Uma fonte imediata de financiamento poderia ser a revisão da Declaração de Abuja de 2001, que estabeleceu que os governos deveriam alocar 5,3% do orçamento nacional anual a saúde. Para que isso aconteça, será necessário consciencializar os líderes africanos e as comunidades regionais sobre o investimento na saúde. Além disso, os governos podem explorar programas de seguro de saúde nos seus países, considerando que muitos deles têm menos de 20% da população coberta por esse tipo de seguro. O seguro de saúde permite aos governos arrecadar recursos junto da população e direcioná-los para outras necessidades do sector.

Outra oportunidade que os líderes africanos precisam de priorizar é a intervenção em saúde pública, por meio da implementação de programas robustos para combater doenças como a malária e doenças não transmissíveis, como a hipertensão e a diabetes. O rastreio de pacientes por meio de intervenções e ferramentas digitais pode reduzir despesas elevadas ou catastróficas. Actualmente, o uso de prontuários eletrónicos é de apenas 15%. Outro aspecto fundamental a considerar é a corrupção, uma vez que alguns países africanos enfrentam problemas endémicos que podem comprometer os programas de saúde. Assim, medidas anticorrupção rigorosas devem ser adotadas para garantir o funcionamento eficiente dos sistemas nacionais e regionais de saúde.

Em síntese, o bom funcionamento do sistema de saúde africano assenta em três pilares fundamentais: seguro de saúde, acompanhamento digital e boa governação.

No entanto, são necessários líderes visionários no continente, que encarem a saúde não como um custo, mas como um investimento.
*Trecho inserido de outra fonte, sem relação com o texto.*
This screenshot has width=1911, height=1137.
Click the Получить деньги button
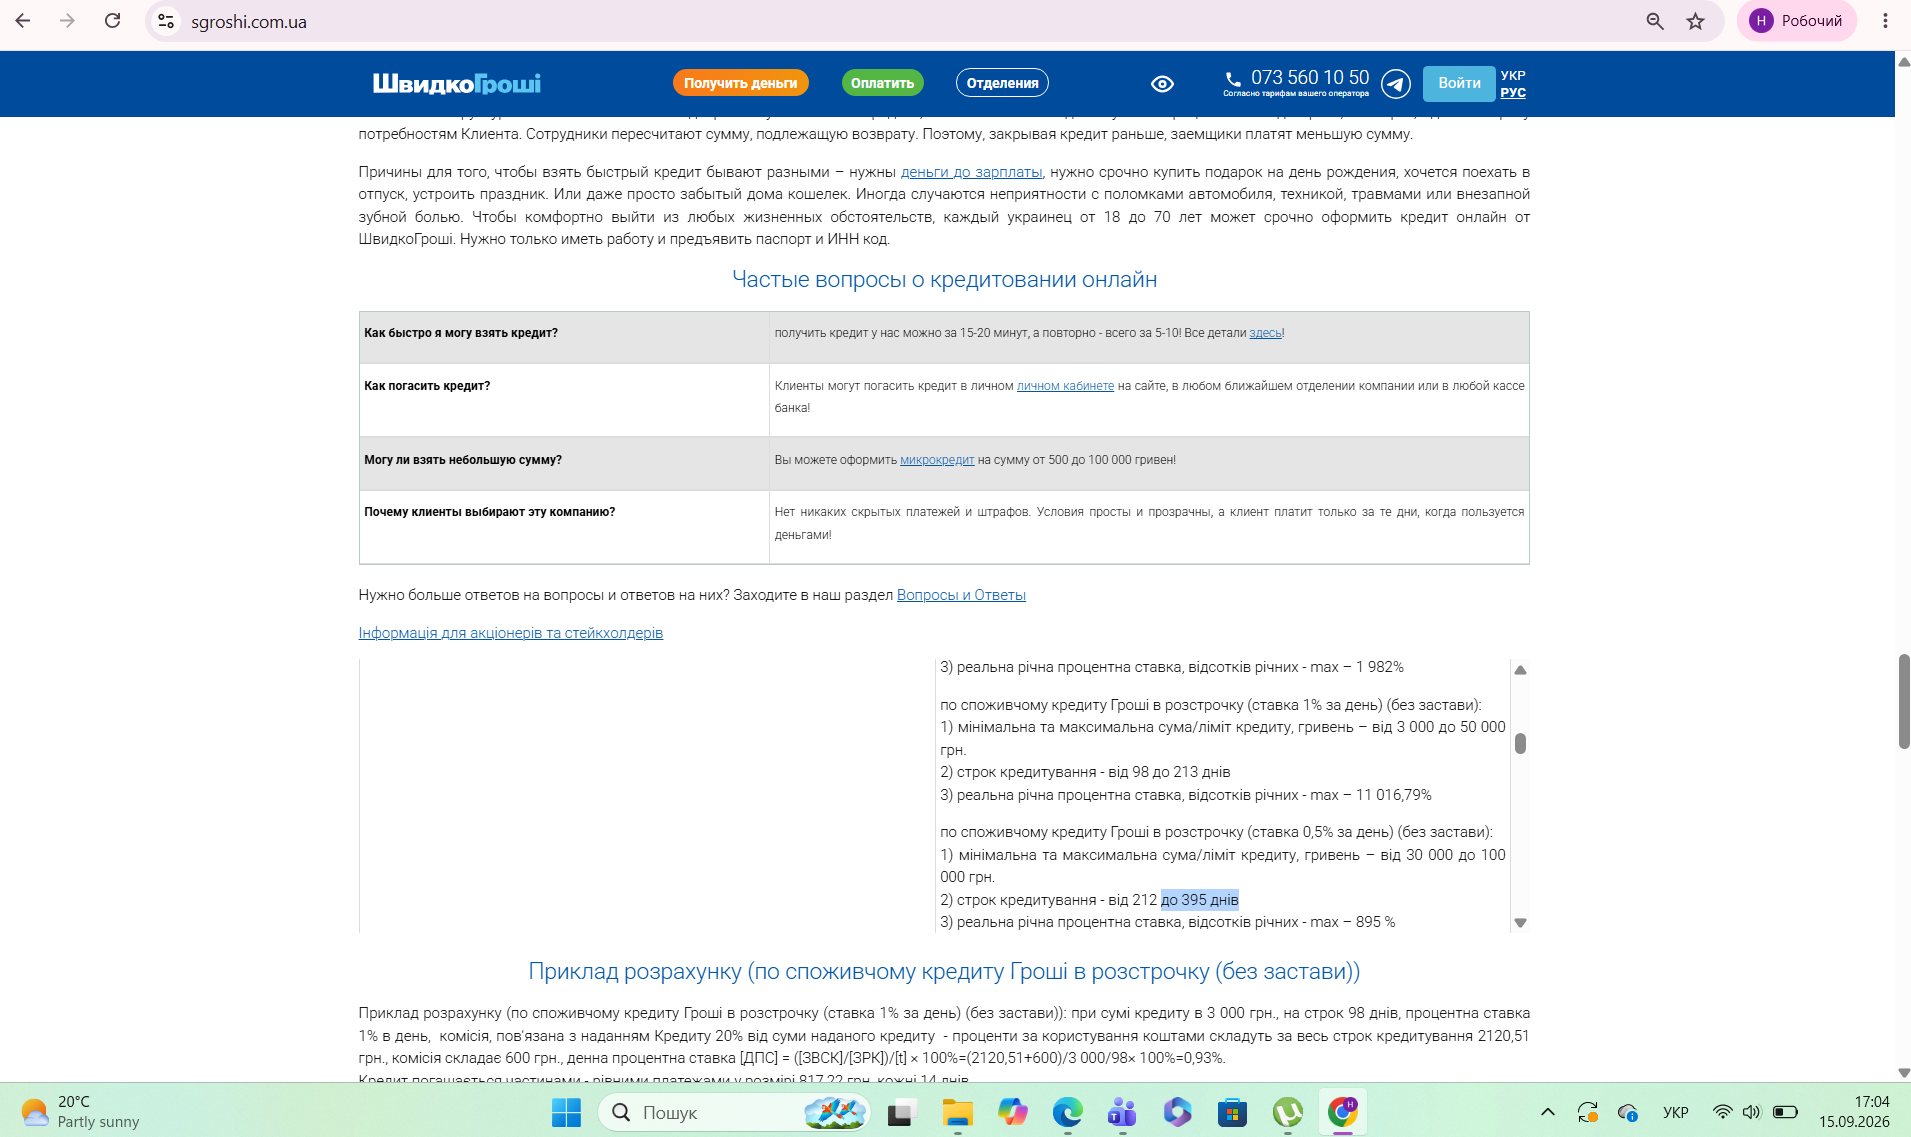[x=741, y=83]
A conjugação dos esforços de todos os países africanos poderá preencher a lacuna deixada pelos EUA. É essencial abandonar a mentalidade de depender da boa vontade de um único país, pois isso gera dependência estrutural.
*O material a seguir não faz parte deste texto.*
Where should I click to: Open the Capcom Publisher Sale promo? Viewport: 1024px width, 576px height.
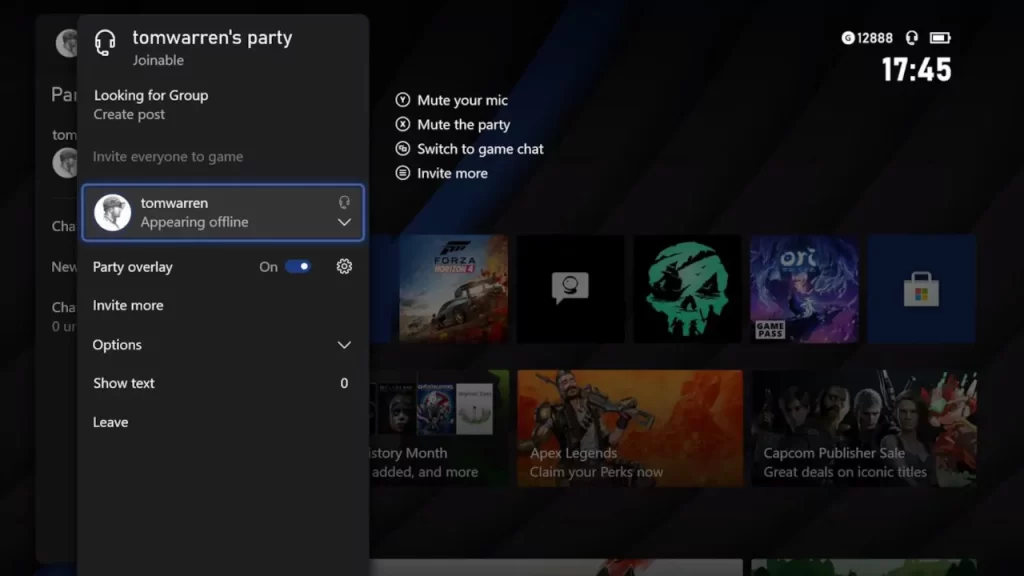click(x=864, y=428)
No que diz respeito ao multilateralismo em geral, a administração Trump tem evitado esse modelo, privilegiando o bilateralismo como forma de maximizar os seus retornos. Esta administração acredita que a melhor maneira de implementar a política “America First” é manter controlo total sobre todos os acordos em que os EUA estejam envolvidos. No multilateralismo, esse controlo tende a ser mais limitado, enquanto, no âmbito bilateral, há maior margem para influenciar os parceiros e garantir benefícios próprios. Não obstante, diante disso, observa-se o fortalecimento de outras plataformas políticas internacionais como alternativas ao multilateralismo tradicional, como é o caso dos BRICS, que se posicionam contra o uso excessivo de tarifas pelos EUA, a utilização do dólar como instrumento de pressão política e outras práticas negativas da política externa da administração Trump. 
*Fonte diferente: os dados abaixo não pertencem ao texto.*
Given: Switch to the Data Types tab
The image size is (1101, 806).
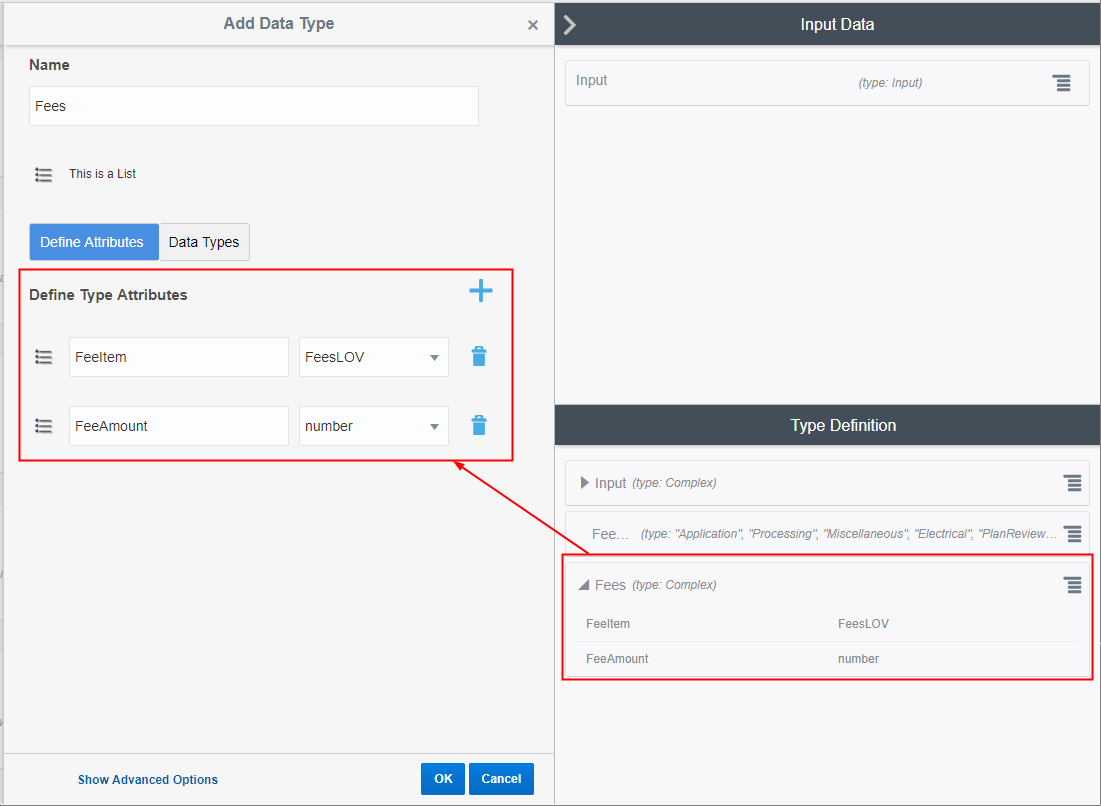Looking at the screenshot, I should click(204, 241).
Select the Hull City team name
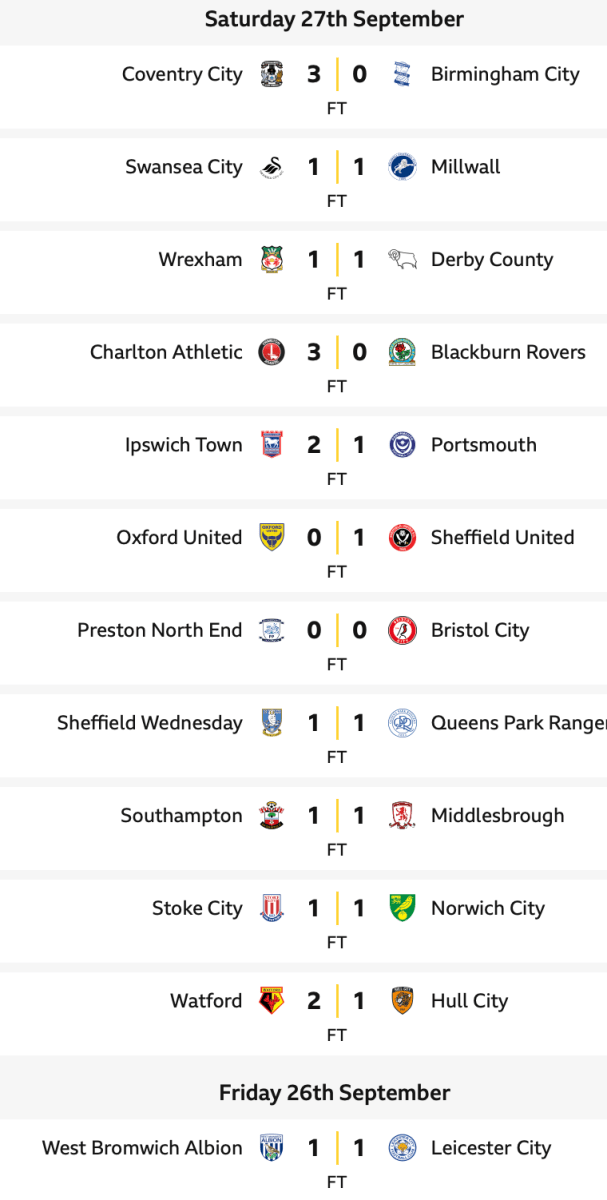607x1200 pixels. pyautogui.click(x=469, y=1001)
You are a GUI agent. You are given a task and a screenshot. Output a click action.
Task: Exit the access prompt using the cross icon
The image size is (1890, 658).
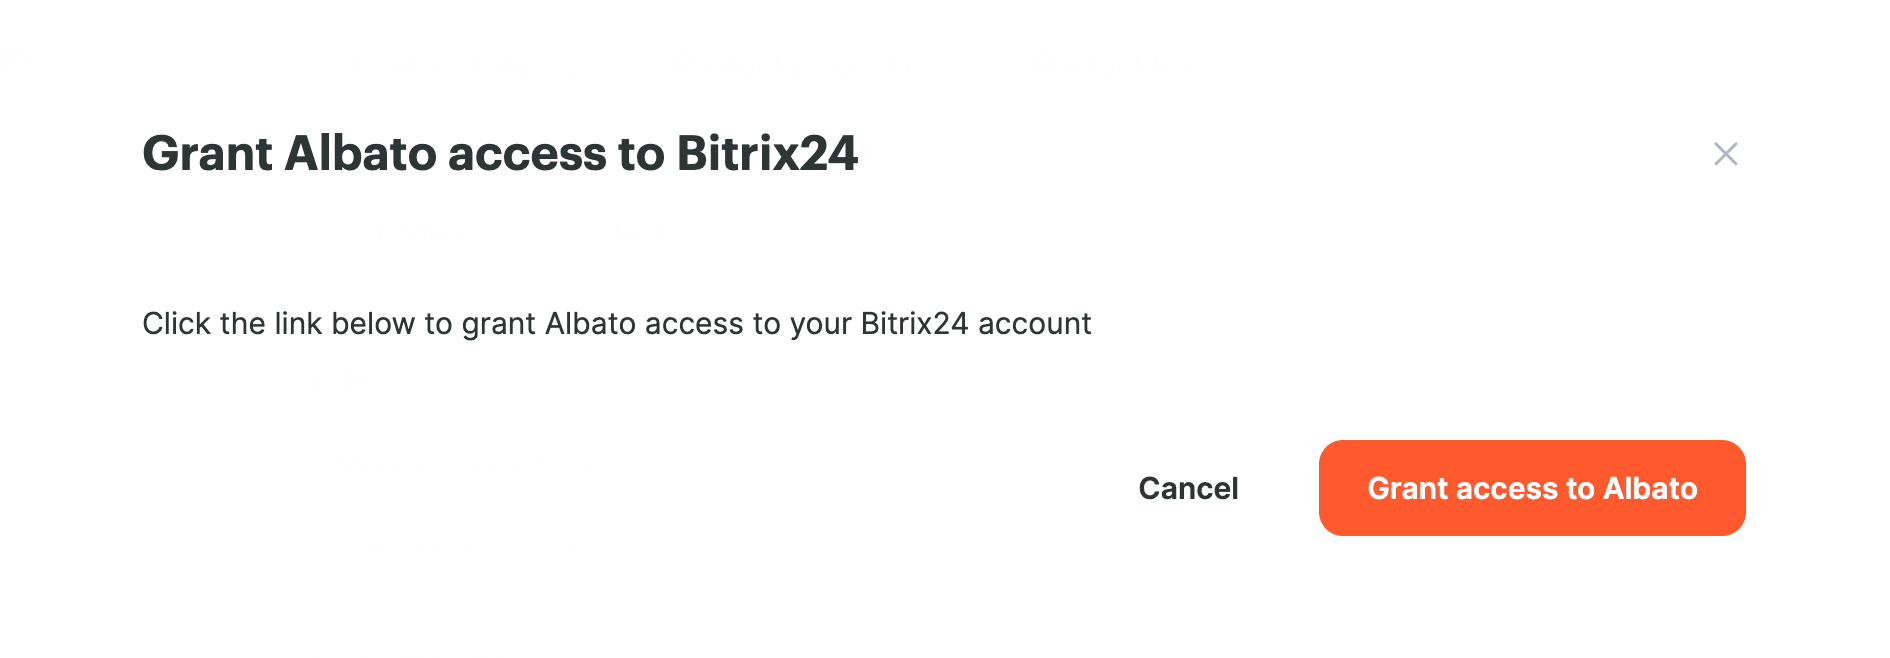pos(1725,154)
Assim, para proteger os seus interesses, a África não deve apresentar-se de forma fragmentada no cenário global. O continente não pode deixar-se dividir; deve, sim, adoptar estratégias comuns, especialmente na área da saúde. Caso contrário, será extremamente difícil resistir às pressões exercidas pelos EUA. A África precisa também de olhar para dentro e construir políticas sólidas entre os Estados africanos, promovendo resiliência e capacidade institucional. A colaboração entre os ministros da Saúde em todo o continente desempenhará um papel vital para concretizar esse objectivo, sendo esta a única forma de superar a dependência externa e fortalecer a sua voz na mesa de negociações internacionais.